The ONE THING for today

The day I snubbed someone

I learned a huge lesson on my first Sunday as the new pastor of the Easley Church of God. Well actually, the lesson wasn’t learned until much later.

Turns out that on that first Sunday, as I was shaking people’s hands and introducing myself to them and they to me, that I accidentally skipped a person and did not shake their hand. As a result, they were offended at me, left the church, and did not come back while I was pastor there.

I did not learn this until after I had left the church at Easley to go to my present assignment, but I have never forgotten the lesson I learned from that experience (actually there are several lessons here, but I’ll save them for another day).

The lesson is this: Your life leaves a “wake”.

Are you familiar with what I mean by “wake”? A wake is the waves that follow behind a boat or ship as it plows through the water. Anytime you walk into a room, you presence leaves a wake. Anytime you enter into someone’s life, your life leaves a wake. There’s no way around it, no matter who you are your life makes an impression on somebody.

You can be intentional about that impression or you can blindly go through life with little or no regard for what kind of wave washes up on the shore of the people you pass by. The wise person who wants to leverage their life for good will choose the former option—intentionally trying to represent Jesus Christ well to a hurting and lost world.

As Christians, we do not have the luxury of sharpening our claws on other people because we are having a bad day.
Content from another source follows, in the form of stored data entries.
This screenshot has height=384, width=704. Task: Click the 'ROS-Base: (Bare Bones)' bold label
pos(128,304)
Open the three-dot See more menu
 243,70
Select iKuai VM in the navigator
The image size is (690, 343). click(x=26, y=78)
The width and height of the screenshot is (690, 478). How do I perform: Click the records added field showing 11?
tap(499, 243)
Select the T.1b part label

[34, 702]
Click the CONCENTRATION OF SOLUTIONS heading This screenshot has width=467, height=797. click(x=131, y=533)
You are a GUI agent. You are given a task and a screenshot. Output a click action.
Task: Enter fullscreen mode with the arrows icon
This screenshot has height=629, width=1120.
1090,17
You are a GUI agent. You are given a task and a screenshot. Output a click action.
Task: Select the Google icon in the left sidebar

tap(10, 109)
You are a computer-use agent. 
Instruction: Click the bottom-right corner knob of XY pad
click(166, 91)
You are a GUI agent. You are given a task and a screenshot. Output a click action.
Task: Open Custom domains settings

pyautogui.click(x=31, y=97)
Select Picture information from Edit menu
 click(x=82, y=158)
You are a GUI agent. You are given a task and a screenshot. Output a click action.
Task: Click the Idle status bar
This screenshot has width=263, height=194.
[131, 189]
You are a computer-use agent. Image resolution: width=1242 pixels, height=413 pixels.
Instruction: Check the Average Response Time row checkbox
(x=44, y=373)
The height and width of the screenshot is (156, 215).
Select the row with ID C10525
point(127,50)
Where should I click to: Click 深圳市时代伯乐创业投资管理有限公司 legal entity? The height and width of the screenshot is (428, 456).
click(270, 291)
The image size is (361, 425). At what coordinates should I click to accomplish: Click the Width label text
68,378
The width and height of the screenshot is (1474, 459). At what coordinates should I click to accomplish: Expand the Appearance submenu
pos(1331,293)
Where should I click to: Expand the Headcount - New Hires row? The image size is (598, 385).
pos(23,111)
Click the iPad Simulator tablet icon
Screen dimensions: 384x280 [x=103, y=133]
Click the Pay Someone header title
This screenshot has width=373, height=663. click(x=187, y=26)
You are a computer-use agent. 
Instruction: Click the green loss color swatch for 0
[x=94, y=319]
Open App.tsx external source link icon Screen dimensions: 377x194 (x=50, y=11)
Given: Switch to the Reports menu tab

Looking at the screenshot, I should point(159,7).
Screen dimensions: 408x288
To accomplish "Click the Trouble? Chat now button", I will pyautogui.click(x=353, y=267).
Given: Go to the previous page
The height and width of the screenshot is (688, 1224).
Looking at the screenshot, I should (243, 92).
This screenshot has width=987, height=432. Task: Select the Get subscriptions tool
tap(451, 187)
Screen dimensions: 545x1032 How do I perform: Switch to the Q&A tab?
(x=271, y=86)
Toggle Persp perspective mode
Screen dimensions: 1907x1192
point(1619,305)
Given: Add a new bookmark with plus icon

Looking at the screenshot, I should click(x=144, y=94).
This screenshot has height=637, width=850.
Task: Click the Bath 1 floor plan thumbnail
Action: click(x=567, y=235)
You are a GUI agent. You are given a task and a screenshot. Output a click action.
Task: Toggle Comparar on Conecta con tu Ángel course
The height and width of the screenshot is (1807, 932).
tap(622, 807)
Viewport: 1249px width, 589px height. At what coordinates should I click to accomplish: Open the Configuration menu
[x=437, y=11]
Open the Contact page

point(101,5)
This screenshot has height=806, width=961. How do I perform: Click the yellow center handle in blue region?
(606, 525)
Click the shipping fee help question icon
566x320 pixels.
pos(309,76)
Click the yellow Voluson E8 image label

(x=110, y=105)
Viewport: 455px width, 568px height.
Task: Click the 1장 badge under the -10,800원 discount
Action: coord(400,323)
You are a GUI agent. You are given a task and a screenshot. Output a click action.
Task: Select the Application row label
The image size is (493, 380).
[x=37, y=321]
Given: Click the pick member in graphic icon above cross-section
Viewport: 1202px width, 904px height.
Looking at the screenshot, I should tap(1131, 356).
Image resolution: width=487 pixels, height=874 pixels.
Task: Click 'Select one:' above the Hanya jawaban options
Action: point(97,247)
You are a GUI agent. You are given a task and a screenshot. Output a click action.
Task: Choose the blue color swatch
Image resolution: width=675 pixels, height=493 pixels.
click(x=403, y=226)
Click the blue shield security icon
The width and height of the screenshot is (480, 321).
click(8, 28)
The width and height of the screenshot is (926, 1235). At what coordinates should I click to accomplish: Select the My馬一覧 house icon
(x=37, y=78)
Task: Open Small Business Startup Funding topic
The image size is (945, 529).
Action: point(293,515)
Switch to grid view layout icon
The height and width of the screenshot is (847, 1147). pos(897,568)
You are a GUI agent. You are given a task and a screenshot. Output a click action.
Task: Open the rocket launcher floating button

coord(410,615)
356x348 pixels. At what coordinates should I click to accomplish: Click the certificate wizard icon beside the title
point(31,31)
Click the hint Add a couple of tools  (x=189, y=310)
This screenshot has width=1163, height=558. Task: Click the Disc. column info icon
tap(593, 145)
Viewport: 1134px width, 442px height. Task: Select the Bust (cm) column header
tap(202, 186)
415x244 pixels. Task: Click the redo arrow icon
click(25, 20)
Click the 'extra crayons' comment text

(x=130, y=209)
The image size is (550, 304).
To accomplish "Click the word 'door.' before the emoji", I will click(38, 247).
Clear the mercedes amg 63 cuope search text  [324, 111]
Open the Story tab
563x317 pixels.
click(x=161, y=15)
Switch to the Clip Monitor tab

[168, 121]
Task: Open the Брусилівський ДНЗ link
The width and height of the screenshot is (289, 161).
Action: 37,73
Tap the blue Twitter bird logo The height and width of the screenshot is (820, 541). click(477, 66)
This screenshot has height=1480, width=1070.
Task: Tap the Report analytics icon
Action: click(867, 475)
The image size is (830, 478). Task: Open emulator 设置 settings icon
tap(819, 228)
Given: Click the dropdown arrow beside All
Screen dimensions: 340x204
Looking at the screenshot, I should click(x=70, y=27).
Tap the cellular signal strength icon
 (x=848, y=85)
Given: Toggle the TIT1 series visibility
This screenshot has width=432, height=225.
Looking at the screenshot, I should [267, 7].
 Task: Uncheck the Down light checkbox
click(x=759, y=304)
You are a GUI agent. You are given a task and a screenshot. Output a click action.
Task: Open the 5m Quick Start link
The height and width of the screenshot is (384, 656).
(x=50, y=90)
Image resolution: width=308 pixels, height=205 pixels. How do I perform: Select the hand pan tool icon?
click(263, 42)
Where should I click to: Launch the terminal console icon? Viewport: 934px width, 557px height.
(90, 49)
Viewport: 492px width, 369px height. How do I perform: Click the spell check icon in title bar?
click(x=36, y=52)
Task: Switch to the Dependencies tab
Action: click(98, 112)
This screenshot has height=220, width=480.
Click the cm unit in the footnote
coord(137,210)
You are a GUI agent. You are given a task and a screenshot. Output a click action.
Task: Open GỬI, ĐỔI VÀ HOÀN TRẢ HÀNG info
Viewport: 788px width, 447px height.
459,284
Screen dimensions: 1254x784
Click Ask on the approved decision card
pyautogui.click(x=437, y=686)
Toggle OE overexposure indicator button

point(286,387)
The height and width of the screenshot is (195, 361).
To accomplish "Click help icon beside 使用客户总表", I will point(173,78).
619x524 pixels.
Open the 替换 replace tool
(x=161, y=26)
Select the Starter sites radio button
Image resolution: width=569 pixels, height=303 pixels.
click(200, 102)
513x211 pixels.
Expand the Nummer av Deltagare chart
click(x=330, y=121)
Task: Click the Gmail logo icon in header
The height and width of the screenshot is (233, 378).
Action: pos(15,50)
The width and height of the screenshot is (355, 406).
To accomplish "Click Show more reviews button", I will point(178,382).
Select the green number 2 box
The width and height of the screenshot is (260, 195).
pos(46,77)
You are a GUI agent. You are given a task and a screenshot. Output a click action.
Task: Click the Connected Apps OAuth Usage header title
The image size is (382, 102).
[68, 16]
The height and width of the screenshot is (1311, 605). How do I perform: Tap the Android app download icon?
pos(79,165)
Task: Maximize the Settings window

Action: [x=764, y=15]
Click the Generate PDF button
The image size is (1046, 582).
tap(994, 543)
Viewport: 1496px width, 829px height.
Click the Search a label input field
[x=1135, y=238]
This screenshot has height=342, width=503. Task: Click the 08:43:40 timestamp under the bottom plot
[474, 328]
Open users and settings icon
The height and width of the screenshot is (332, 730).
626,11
We don’t have the choice of ignoring people because we’re busy; we are called to be “salt” and “light” to this world.

Like the person I offended at Easley COG, there will be unintentional lapses and there will be extra-sensitive people who will misunderstand you and not give you a break, but never underestimate the wake you are leaving behind you as you go through each day.  The one thing for today?

  •  The ONE THING for today: Be intentional about the impression you make—you never know the distant shores those impressions may wash up on someday.